The defensive metrics aren’t kind to Crisp in the outfield and his throwing arm always has been below average.
However, in a season where the A’s have used the disabled list at a team record rate, the oft-injured Crisp has avoided the DL and been a durable option that Melvin can count on. He’s dived for balls, gone crashing into the outfield wall despite a chronic neck problem and has consistently hustled out grounders, which can’t be said of every veteran on this team.
The vesting contract “was there for a purpose,” Comte said. “If he was healthy and able to achieve it, he earns the right to vest that contract.”
But the A’s also have the right to go younger and try to plan for the future in a season that is a lost cause as far as the standings, which makes Crisp’s situation a complicated one.

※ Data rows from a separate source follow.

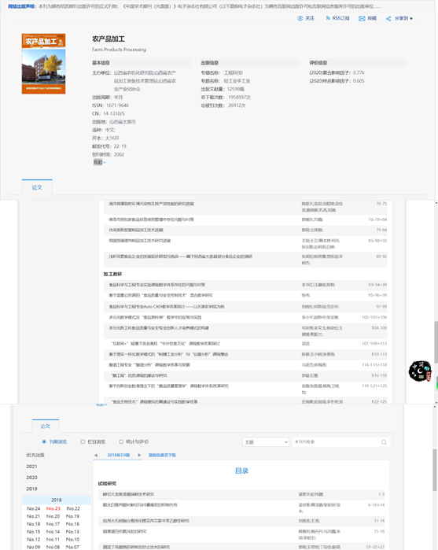
Task: Select the 刊期浏览 radio button
Action: click(x=44, y=442)
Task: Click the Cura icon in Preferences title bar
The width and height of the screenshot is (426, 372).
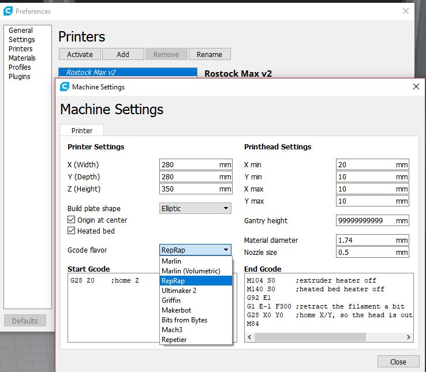Action: (x=8, y=11)
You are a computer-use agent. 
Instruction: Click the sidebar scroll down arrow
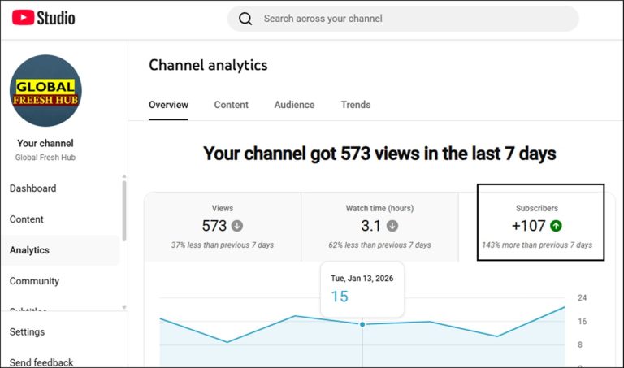click(x=124, y=307)
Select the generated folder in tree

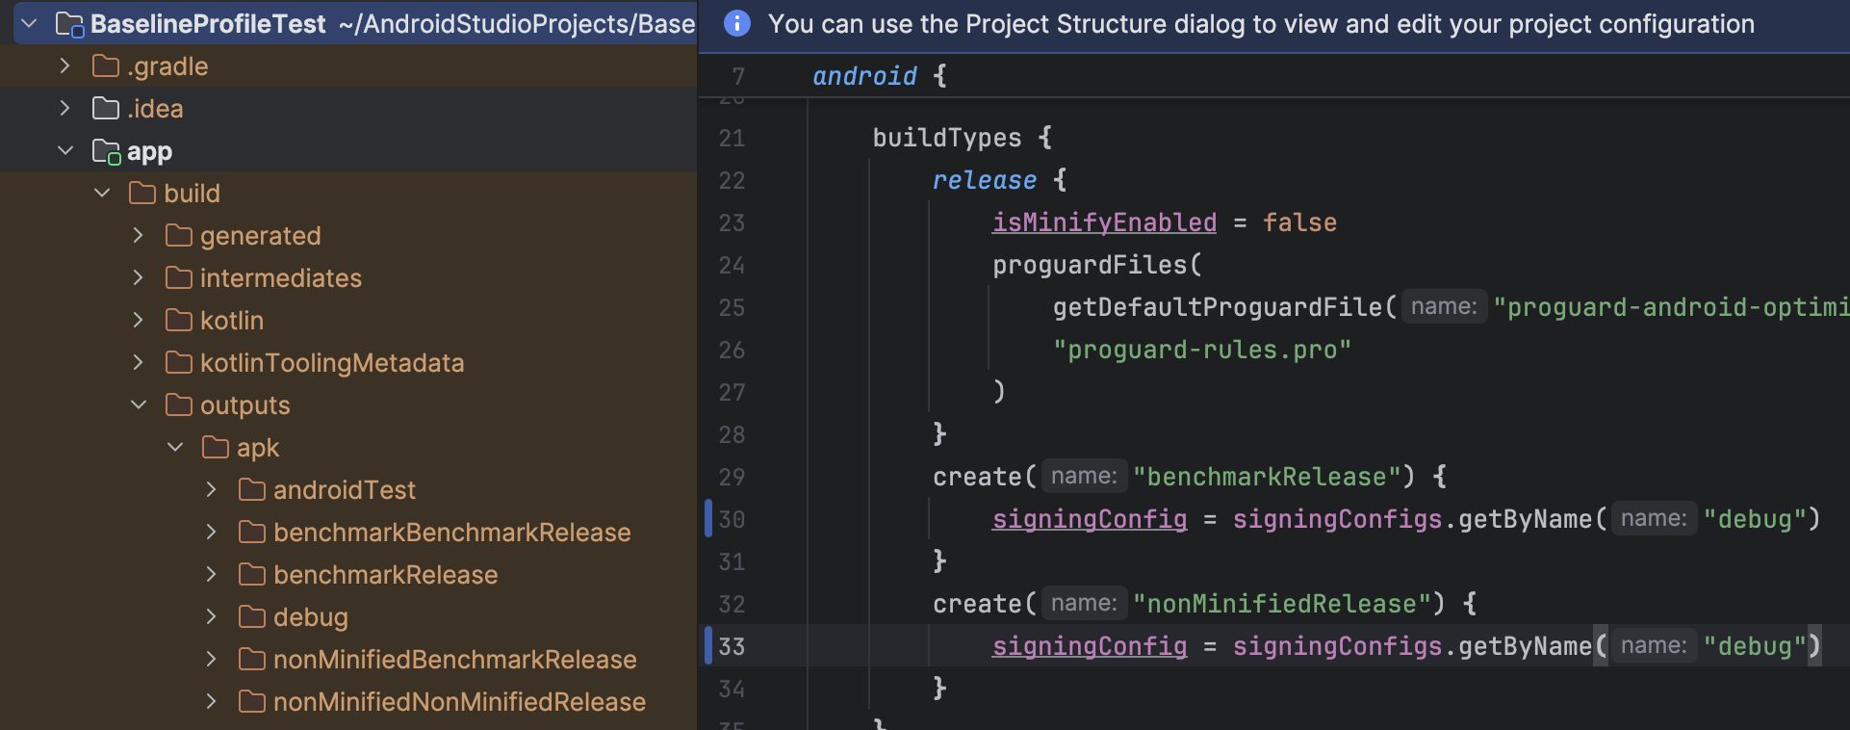coord(260,236)
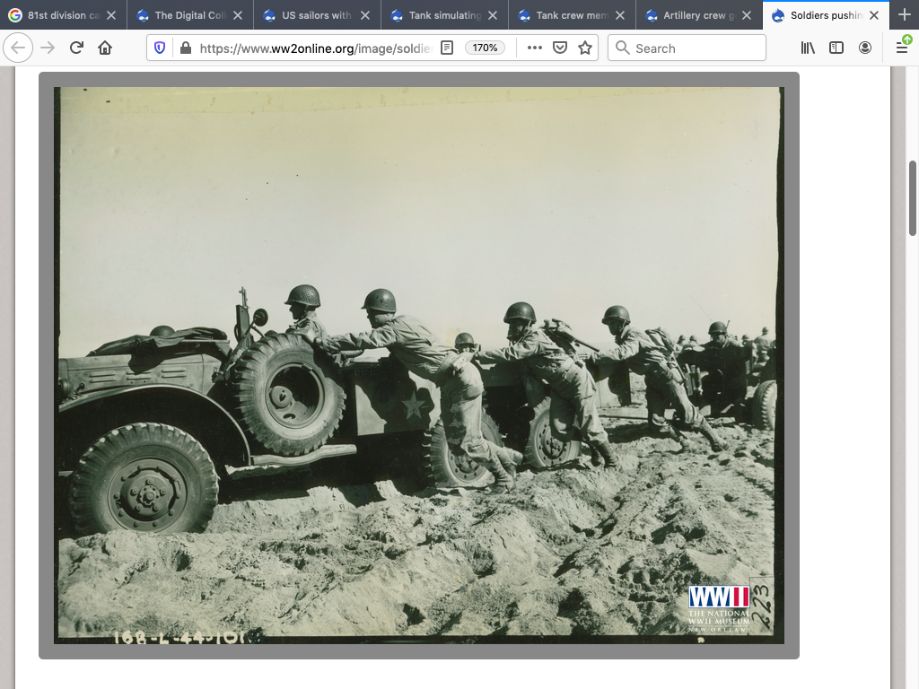Screen dimensions: 919x689
Task: Go to the Firefox home page
Action: [x=105, y=48]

The unknown is what kind of action, if any, the Players’ Association might take if union leaders feel the A’s are not playing Crisp for the sole purpose of avoiding his contract vesting, and whether that argument would hold weight. A message left with a union representative was not returned.
As for the possibility of the A’s now trading Crisp, he holds veto rights on any trade as a 10-year veteran who has spent at least five with the same team. Comte wouldn’t say whether Crisp would entertain the idea of a trade.